§ SOURCE EXTRACT:
Thinking back to your pre-adolescent years, you may recall the odd sensation of your baby teeth falling out one by one. Roughly between the ages of six and thirteen, most kids walk around with gap-toothed grins, looking like miniature hockey players until all of their adult teeth come in.

Although the reason why humans have two sets of teeth may seem obvious, scientists have yet to fully concur. The reigning theory is that infant jaws are too small to accommodate adult-sized teeth. Therefore smaller teeth are necessary until the jaw grows to its mature size.

Most kids have all twenty baby teeth, or deciduous teeth, by age two. By the time the average child is in first grade, the jaws and jaw muscles have grown in size and strength, paving the way for the arrival of permanent adult teeth. As the rudiments of adult teeth form in the gums, specialized cells called odontoclasts reabsorb the roots of the baby teeth. By the time the adult teeth start to poke through the gums, the rootless baby teeth are loose and ready to come out.

§ RECORDS SHOWN:

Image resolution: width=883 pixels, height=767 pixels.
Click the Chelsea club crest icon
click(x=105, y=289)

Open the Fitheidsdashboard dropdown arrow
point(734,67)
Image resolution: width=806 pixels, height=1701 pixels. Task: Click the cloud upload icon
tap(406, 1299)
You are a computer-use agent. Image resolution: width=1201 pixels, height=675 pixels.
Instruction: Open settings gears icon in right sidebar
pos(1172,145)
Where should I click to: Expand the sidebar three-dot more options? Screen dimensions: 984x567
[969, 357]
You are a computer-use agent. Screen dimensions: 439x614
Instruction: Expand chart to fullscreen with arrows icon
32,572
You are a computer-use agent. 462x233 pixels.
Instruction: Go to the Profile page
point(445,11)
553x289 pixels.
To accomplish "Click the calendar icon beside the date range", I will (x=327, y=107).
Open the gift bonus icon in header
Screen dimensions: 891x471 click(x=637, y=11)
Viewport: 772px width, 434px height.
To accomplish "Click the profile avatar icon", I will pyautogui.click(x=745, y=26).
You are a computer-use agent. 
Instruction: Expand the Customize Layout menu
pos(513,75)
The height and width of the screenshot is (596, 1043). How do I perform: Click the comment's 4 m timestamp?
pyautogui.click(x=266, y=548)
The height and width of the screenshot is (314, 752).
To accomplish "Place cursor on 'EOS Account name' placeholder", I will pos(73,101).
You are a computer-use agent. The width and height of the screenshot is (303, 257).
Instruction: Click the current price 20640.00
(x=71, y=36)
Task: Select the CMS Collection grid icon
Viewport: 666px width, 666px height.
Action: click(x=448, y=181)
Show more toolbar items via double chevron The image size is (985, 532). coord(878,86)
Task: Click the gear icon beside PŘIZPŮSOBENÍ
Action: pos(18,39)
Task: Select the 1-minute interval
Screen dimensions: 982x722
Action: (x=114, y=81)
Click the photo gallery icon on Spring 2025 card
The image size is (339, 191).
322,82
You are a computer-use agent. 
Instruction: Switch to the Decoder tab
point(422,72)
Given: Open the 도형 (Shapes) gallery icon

§ PROMPT A:
Echo the part of the text on baby teeth starting with "Although the reason" and going on through "its mature size.", word for word.
§ PROMPT B:
Proceed with the text on baby teeth, picking up right after its last sentence.

§ TASK OUTPUT A:
Although the reason why humans have two sets of teeth may seem obvious, scientists have yet to fully concur. The reigning theory is that infant jaws are too small to accommodate adult-sized teeth. Therefore smaller teeth are necessary until the jaw grows to its mature size.

§ TASK OUTPUT B:
Adult teeth appear in intervals, beginning with the incisors and first permanent molars between the ages of six and eight. By around age fourteen most of the adult teeth are in place. A few years later, around the age of eighteen, the third and final set of molars, known as wisdom teeth, come in at the back of the mouth. They bring the adult total to thirty-two; until old age, that is, when teeth begin falling out all over again.